INPUT ROWS

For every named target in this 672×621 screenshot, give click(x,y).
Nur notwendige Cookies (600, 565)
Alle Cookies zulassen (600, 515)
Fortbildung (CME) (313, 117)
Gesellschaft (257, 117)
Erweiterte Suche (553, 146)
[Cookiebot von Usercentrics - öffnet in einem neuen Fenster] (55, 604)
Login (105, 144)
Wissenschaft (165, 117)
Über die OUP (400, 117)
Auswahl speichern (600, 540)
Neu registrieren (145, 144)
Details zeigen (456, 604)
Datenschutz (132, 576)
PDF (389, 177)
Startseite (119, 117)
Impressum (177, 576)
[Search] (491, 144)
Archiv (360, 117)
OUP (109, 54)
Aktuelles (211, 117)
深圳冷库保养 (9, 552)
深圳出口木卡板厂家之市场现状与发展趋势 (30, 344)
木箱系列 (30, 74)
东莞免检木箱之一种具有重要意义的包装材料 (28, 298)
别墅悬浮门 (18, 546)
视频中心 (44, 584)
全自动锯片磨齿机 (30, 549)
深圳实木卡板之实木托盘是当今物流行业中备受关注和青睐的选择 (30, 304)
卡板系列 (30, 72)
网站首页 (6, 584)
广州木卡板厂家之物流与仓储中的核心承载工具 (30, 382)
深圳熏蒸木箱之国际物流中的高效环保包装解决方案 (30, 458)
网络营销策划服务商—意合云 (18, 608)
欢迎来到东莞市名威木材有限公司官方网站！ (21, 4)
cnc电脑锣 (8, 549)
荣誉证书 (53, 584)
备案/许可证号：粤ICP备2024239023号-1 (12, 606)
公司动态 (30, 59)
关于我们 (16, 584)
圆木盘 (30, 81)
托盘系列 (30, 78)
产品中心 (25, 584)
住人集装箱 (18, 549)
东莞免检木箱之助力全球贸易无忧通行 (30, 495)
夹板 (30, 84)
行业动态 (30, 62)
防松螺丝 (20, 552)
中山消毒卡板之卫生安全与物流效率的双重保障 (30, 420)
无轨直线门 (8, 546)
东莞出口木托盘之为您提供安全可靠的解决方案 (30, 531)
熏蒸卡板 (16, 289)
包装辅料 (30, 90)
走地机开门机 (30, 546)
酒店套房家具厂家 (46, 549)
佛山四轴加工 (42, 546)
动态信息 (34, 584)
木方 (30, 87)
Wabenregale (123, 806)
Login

PROBLEM DETAILS
Turn each line of the material above into a numbered list, skipping any blank lines.

FINAL RESULT
1. For every named target in this 672×621 screenshot, give click(x,y).
2. Nur notwendige Cookies (600, 565)
3. Alle Cookies zulassen (600, 515)
4. Fortbildung (CME) (313, 117)
5. Gesellschaft (257, 117)
6. Erweiterte Suche (553, 146)
7. [Cookiebot von Usercentrics - öffnet in einem neuen Fenster] (55, 604)
8. Login (105, 144)
9. Wissenschaft (165, 117)
10. Über die OUP (400, 117)
11. Auswahl speichern (600, 540)
12. Neu registrieren (145, 144)
13. Details zeigen (456, 604)
14. Datenschutz (132, 576)
15. PDF (389, 177)
16. Startseite (119, 117)
17. Impressum (177, 576)
18. [Search] (491, 144)
19. Archiv (360, 117)
20. OUP (109, 54)
21. Aktuelles (211, 117)
22. 深圳冷库保养 (9, 552)
23. 深圳出口木卡板厂家之市场现状与发展趋势 (30, 344)
24. 木箱系列 (30, 74)
25. 东莞免检木箱之一种具有重要意义的包装材料 (28, 298)
26. 别墅悬浮门 (18, 546)
27. 视频中心 (44, 584)
28. 全自动锯片磨齿机 (30, 549)
29. 深圳实木卡板之实木托盘是当今物流行业中备受关注和青睐的选择 (30, 304)
30. 卡板系列 (30, 72)
31. 网站首页 (6, 584)
32. 广州木卡板厂家之物流与仓储中的核心承载工具 (30, 382)
33. 深圳熏蒸木箱之国际物流中的高效环保包装解决方案 (30, 458)
34. 网络营销策划服务商—意合云 (18, 608)
35. 欢迎来到东莞市名威木材有限公司官方网站！ (21, 4)
36. cnc电脑锣 (8, 549)
37. 荣誉证书 (53, 584)
38. 备案/许可证号：粤ICP备2024239023号-1 (12, 606)
39. 公司动态 (30, 59)
40. 关于我们 (16, 584)
41. 圆木盘 (30, 81)
42. 托盘系列 (30, 78)
43. 产品中心 (25, 584)
44. 住人集装箱 (18, 549)
45. 东莞免检木箱之助力全球贸易无忧通行 (30, 495)
46. 夹板 (30, 84)
47. 行业动态 (30, 62)
48. 防松螺丝 (20, 552)
49. 中山消毒卡板之卫生安全与物流效率的双重保障 (30, 420)
50. 无轨直线门 (8, 546)
51. 东莞出口木托盘之为您提供安全可靠的解决方案 (30, 531)
52. 熏蒸卡板 (16, 289)
53. 包装辅料 (30, 90)
54. 走地机开门机 (30, 546)
55. 酒店套房家具厂家 (46, 549)
56. 佛山四轴加工 (42, 546)
57. 动态信息 (34, 584)
58. 木方 (30, 87)
59. Wabenregale (123, 806)
60. Login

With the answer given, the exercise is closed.